In the KPU, the ratio inverts. Look at the two chains from earlier. In the agent chain, the model reasons by generating text. Every thinking block is output tokens. The model writes its way through the problem. In the KPU chain, the system feeds the LLM everything it needs as context: the problem, the data, the policies, the results of every previous step. That's the Virtual Context Window doing its job: it indexes, filters, and delivers only the relevant information for each step, so the model reads exactly what it needs instead of everything. With all of that on the input side, the model's task shrinks to one thing: decide the next small piece of code. It doesn't need to think out loud. The context does the heavy lifting. The output is just code. A typical run might look like 350k input tokens, 2k output. The reasoning didn't disappear. It moved to the input side, where tokens are cheap. A structural consequence of where the thinking lives.
There is something broken about a system where the most expensive thing it produces is its own explanation of what it did, and that explanation might not be true.
“The models will get better”
The models have gotten wayyy better. Significantly. None of what I described has changed.
Better models don't fix unfaithful reasoning. They produce more convincing unfaithful reasoning. Longer context windows don't fix lost-in-the-middle. Liu et al. showed models lose information in the middle of long inputs regardless of window size. RAG doesn't fix hallucinations. It moves the failure point from the model to the retrieval, and when retrieval fails the model works with wrong information and doesn't flag it. Every proposed fix operates inside the same paradigm: the model generates text, and we hope the text is right.

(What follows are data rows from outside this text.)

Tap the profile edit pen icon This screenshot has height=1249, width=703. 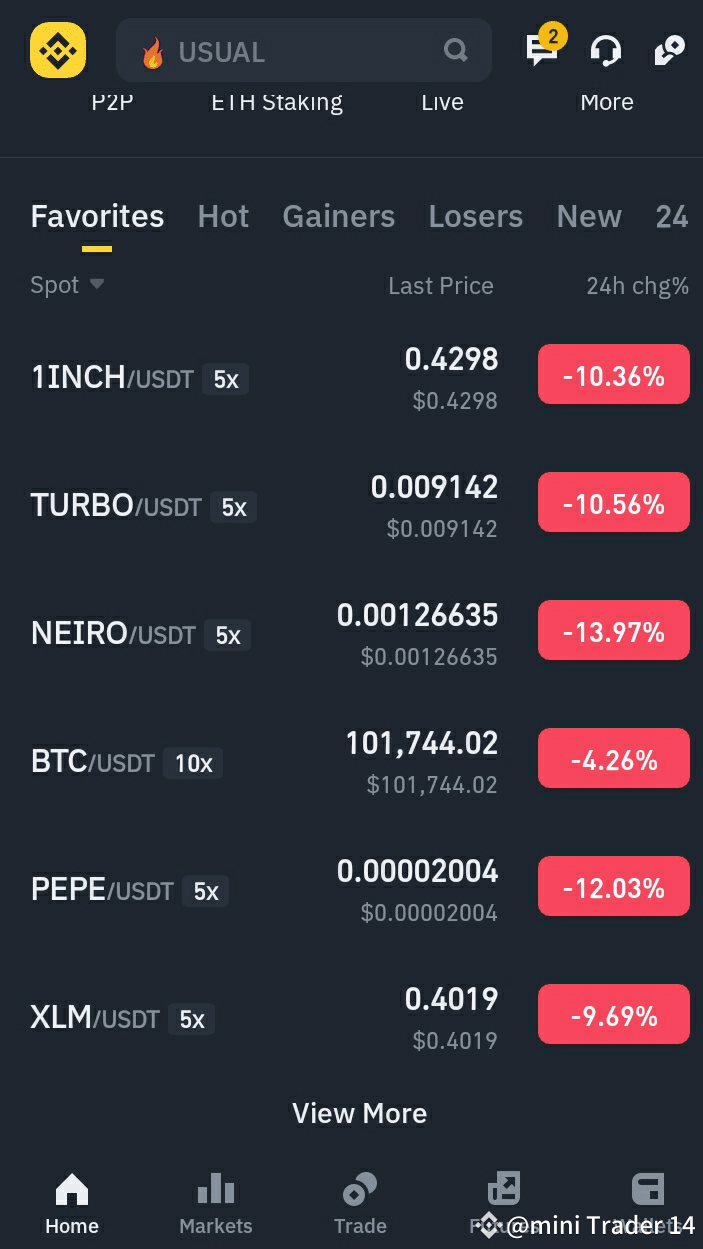coord(667,50)
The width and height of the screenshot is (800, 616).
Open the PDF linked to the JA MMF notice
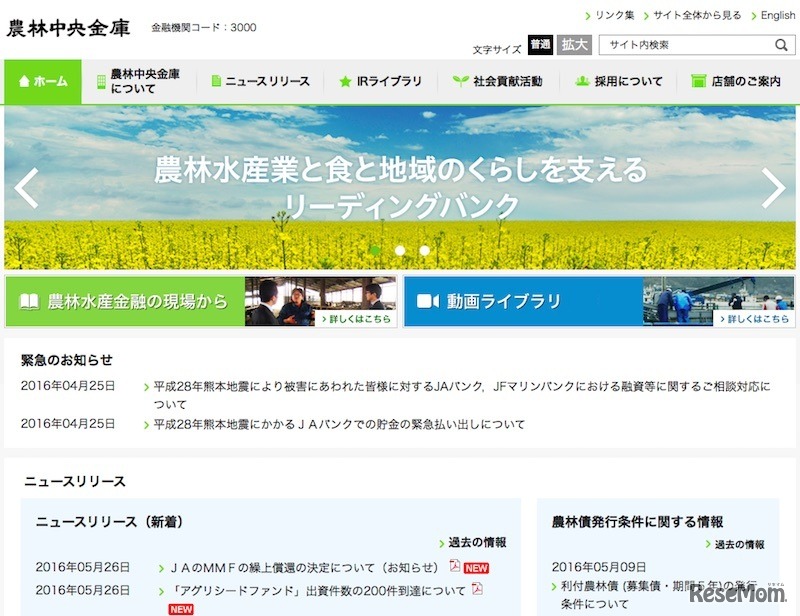[x=455, y=565]
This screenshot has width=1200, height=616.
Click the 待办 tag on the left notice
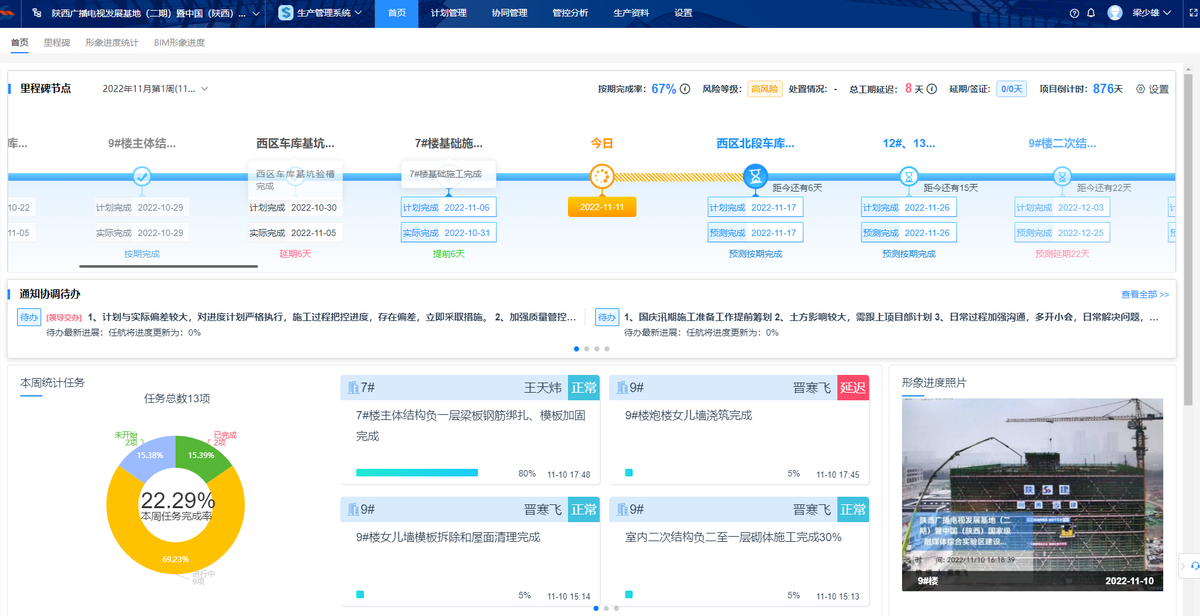pyautogui.click(x=27, y=315)
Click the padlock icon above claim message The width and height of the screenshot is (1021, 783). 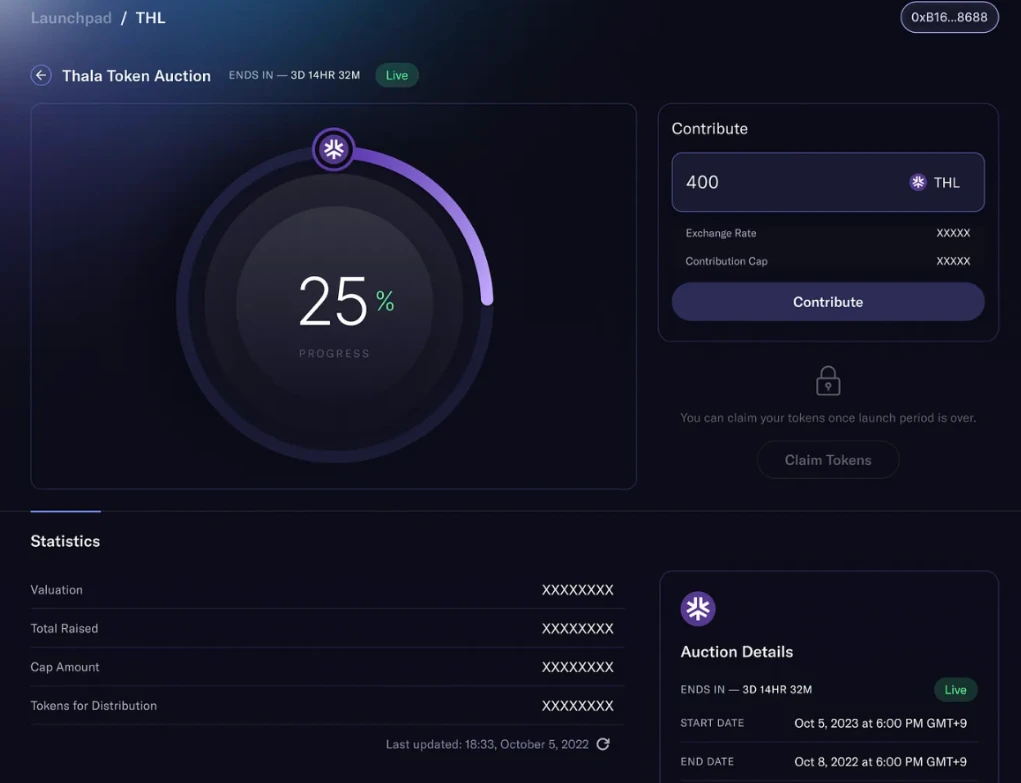click(828, 380)
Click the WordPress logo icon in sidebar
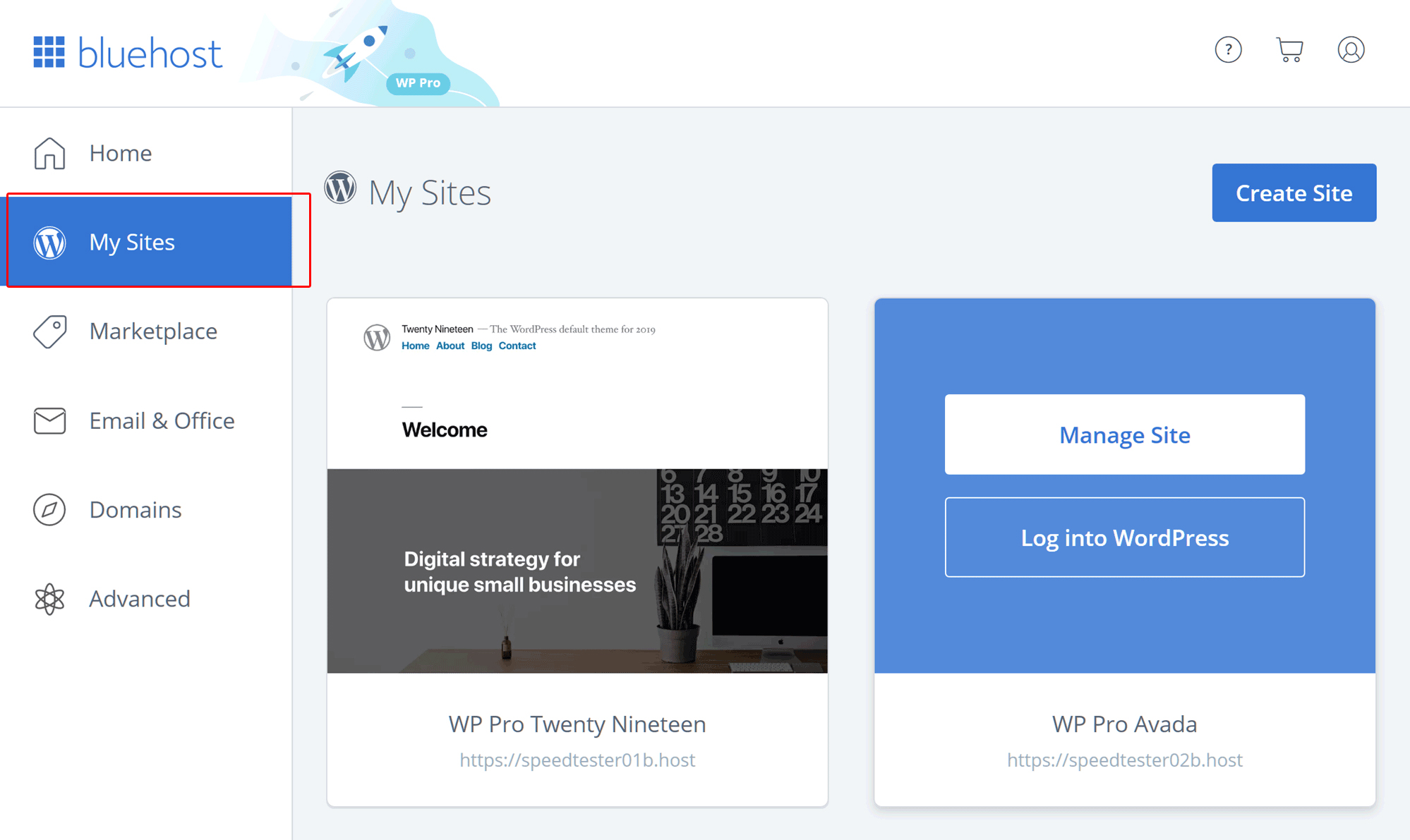Image resolution: width=1410 pixels, height=840 pixels. point(50,241)
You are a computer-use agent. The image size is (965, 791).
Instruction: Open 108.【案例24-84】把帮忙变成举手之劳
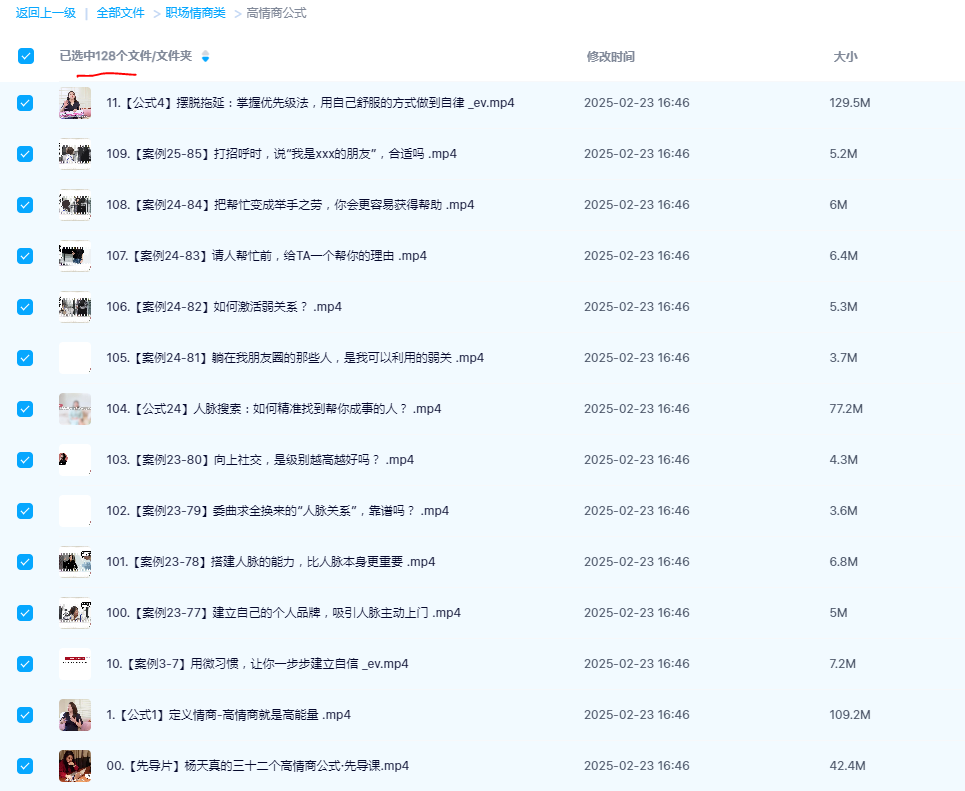[x=74, y=204]
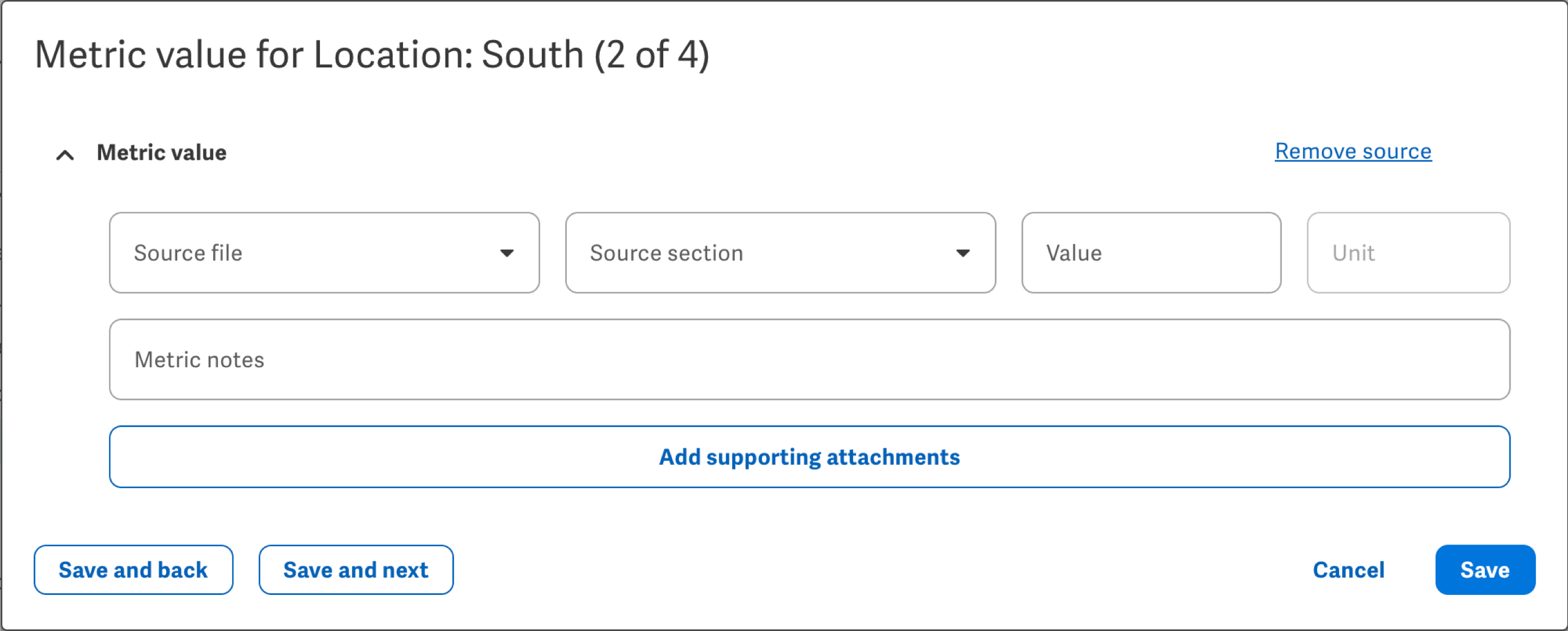Click the Remove source link
Image resolution: width=1568 pixels, height=631 pixels.
coord(1353,151)
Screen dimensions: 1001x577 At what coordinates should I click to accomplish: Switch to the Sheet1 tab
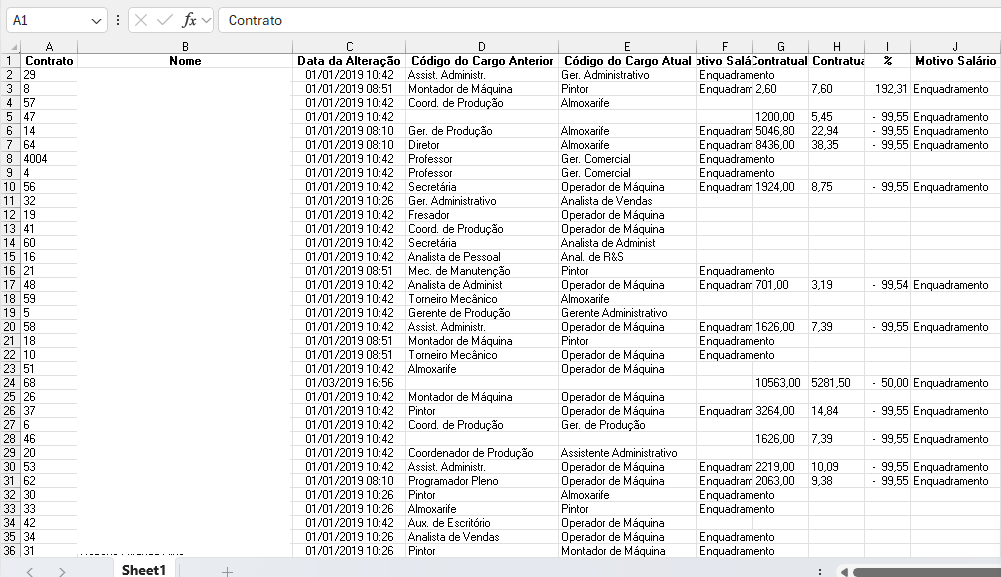[x=144, y=570]
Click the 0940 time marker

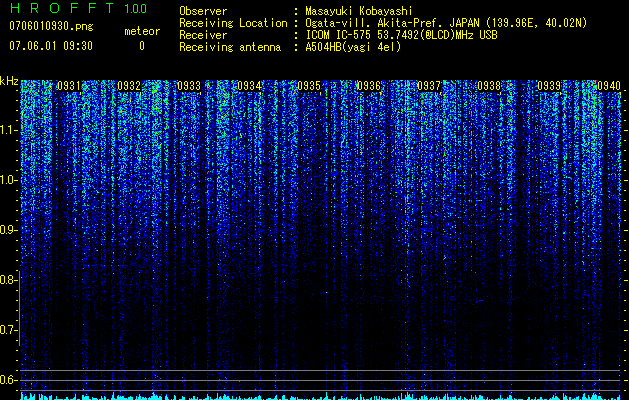(609, 86)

Hope is fine for prototypes. Enterprise runs on proof.Regulated industries, audited decisions, liability on every output. An LLM generates probable text, not verified conclusions. Making it smarter doesn't change what it is. For a developer building a side project, agents are great. For a bank processing loan approvals or an insurer calculating payouts, the question was never whether the models would get smarter. It was whether the architecture around them would become trustworthy. Agents are not it.
The race
There's a whole other side to this I haven't covered here. In enterprise, the people who understand the process, the edge cases, the regulations, the exceptions, are rarely the people who can configure the automation. That gap is one of the biggest blockers to adoption. How the process gets defined, who owns it, how the knowledge that lives in people's heads actually enters the system. I want to write about this properly, so I'll save it for another article.
If you want to see how we're approaching all of this, we've written about how this differs from workflow tools, about how we build reliability, and there's a video showing the system running end to end.
AI broke every benchmark. Enterprise still can't use it for the work that matters but this is already changing.